1- Dès lors que la discussion se fait entre idées différentes, elle implique guerre, opposition si vous préférez. Pour qu'elle puisse être possible, il faut alors se soumettre à des règles de guerre juste : certaines sont de l'ordre du droit, sur fopo, ne pas insulter, par exemple en tant que l'action contraire implique sanction. D'autres seront de l'ordre d'une éthique de la discussion, car il est tout à fait possible de ne pas être disposé au dialogue, tout en respectant les règles précédentes. Si l'objet de cette éthique, qui reste à préciser, est de permettre une discussion respectueuse, il me semble tout aussi nécessaire que la raison impose le silence au passion, comme en toute éthique plus généralement, même face à des idées très déplaisantes, que de s'interdire certains arguments, afin de ne pas tomber dans la sophistique, forme de guerre injuste dans la discussion.
2- Des critères comme la présumée plus grande « raison » soit d'un très grand nombre, soit de la simple majorité, soit de la meilleure part… peuvent être effectivement utilisés pour trancher un débat d'opinion, faute de mieux, lorsque cela est nécessaire : par exemple, au sein d'une assemblée, même qui délibère vraiment, il faut bien que la discussion prenne fin, l'objet étant de décider. Il n'en demeure pas moins qu'ils ne sont que l'expression du règne de la force, que si l'on s'en tient à la spéculation, non à la pratique, ils ne sont d'aucune valeur. Encore moins, suffiraient-ils à ne plus avoir à exposer ses arguments.
3- En toute société, il existe des opinions droites, qui peuvent être relatives à une religion, ou philosophie donnée, qui éventuellement peuvent être exprimées en des textes fondamentaux. A mesure que les idées en question sont établies, les hétérodoxes seront haïs ou sujets de ridicule: il leur sera reproché d'avoir l'outrecuidance de ne pas aimer les idées en question, d'en aimer d'autres, d'autant plus si ces dernières tendent à impliquer d'autres mœurs, coutumes… L'hétérodoxe tend ainsi, ou s'expose, à devenir paria lorsqu'il assume et affiche son hétérodoxie, dans la mesure de son hétérodoxie.

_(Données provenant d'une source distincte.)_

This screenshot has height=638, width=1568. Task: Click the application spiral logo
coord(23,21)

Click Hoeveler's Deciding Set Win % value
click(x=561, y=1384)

Selon la cité : ses principes, ses lois, ses mœurs… il risque même aussi bien les persécutions légales que celles disons de ses concitoyens, les pires n'étant probablement pas les premières. D'une cité à l'autre, précisons tout de même que leur intensité varie considérablement : de la simple disqualification, du procès d'intention, de la raillerie, la condamnation par l'opinion, basse intensité ; à la guerre, au massacre, la plus haute intensité.
En raison de l'orthodoxie de note cité : plus spécifiquement d'une liberté de l'opinion quasiment illimitée quant à son contenu, admise comme droit fondamental que le souverain doit protéger, nos hétérodoxes ne sont pas vraiment les plus à plaindre. Au pire, risquent-ils à mesure qu'ils s'éloignent de l'orthodoxie, dont les idées sont exprimées dans nos textes fondamentaux, à commencer par la DDHC, la disqualification, le blâme ou mépris de leurs concitoyens.
Seulement en raison même d'une autre idée fondamentale de notre cité : la souveraineté dite du « peuple », ou de la « nation », la bonne opinion à un instant donné semble être l'opinion que l'on dit « publique » ; le critère de conformité précédent tend à être oublié au profit des deux premiers du point 2 : l'immense majorité voire consensus, ou la majorité, expression du simple règne de la force, sorte d'arbitraire « démocratique », si l'on entend par démocratie, la souveraineté du peuple traduite en règne de l'opinion. Les hétérodoxes deviennent alors, non pas seulement ceux qui s'opposent aux idées de la cité, mais tous ceux qui présentent une opinion divergente soit de celle qui fait consensus, soit de celle qui est majoritaire, et en subissent les conséquences : blâme, disqualification…
4- Je conseille personnellement, aux hétérodoxes de fopo, de se soumettre d'autant plus à une éthique de la discussion, point certes à peine ébauché précédemment, en tant qu'il s'agit d'un moyen possible de diminuer le risque de persécution. Soyez hétérodoxes, mais irréprochables, évitez si possible d'y ajouter la provocation, votre propos suffit ; lorsque votre interlocuteur vous y incite, concentrez-vous sur le sujet du débat, ce qui implique de maîtriser ses sujets, de ne pas contester sans une mûre réflexion. Gardez à l'esprit le positif : internet reste pour le moment un refuge.